This pilot study represents an initial foray into delivering an Individual Voice Response-based (IVR) physical activity intervention for cancer risk among sedentary adults in the Deep South.

Condition or Disease Intervention/Treatment Phase
  • Behavioral: DIAL
  • Behavioral: Wait List Control
 N/A

Detailed Description

60 participants will receive the DIAL intervention or Wait List Control. While main outcomes are focused on feasibility and acceptability, physical activity, fitness, and body weight and composition data will be collected and measured at baselines and 12-weeks.

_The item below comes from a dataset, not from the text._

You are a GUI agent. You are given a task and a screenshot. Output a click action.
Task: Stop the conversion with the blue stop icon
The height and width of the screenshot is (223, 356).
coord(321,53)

DIAL Intervention: The physical activity intervention is based on Social Cognitive Theory and emphasizes behavioral strategies for increasing activity levels (i.e., goal setting, self-monitoring, problem solving barriers, increasing social support, rewarding oneself for meeting physical activity goals) and includes daily activity reporting via an Individual Voice Response (IVR) system that allows computer-assisted interaction with participants by telephone. Computer expert system feedback on physical activity progress will be based on participants' reported daily step counts and >moderate intensity PA . In addition to IVR system feedback, participants will receive monthly graphic-based feedback letters delivered by mail. Messages will encourage incremental increases until national PA guidelines are reached and provide specific information on cancer risk reduction ("In the past 7 days, you called the DIAL study line all 7 days and reported engaging in 80 minutes of moderate intensity PA. The national guidelines call for >150 min/week of moderate intensity PA so you are well on your way. Keep up the good work. Make small increases in PA each week until you reach that goal. Remember: 30-60 min/day of moderate-vigorous intensity PA may significantly lower your risk of breast and colon cancer").

To improve self-efficacy, social support, outcome expectations, and perceived enjoyment, we will assess these variables at baseline, 30, 60, and 90 days. Responses will be used to select appropriate tailored feedback modules (for low self-efficacy score, "You do not seem confident about your ability to exercise. Often trying to fit in some PA on top of the demands of work and family can be a challenge. Try making time for a 10 minute walk 1-2 days this week. It will help build confidence about your ability to fit PA into your lifestyle.") Finally, participants will receive access to problem solving modules, addressing PA barriers identified by the community during formative research (lack of time, negative outcome expectations, enjoyment, social support, see table below). Module options will be rotated and constantly updated to keep participants engaged.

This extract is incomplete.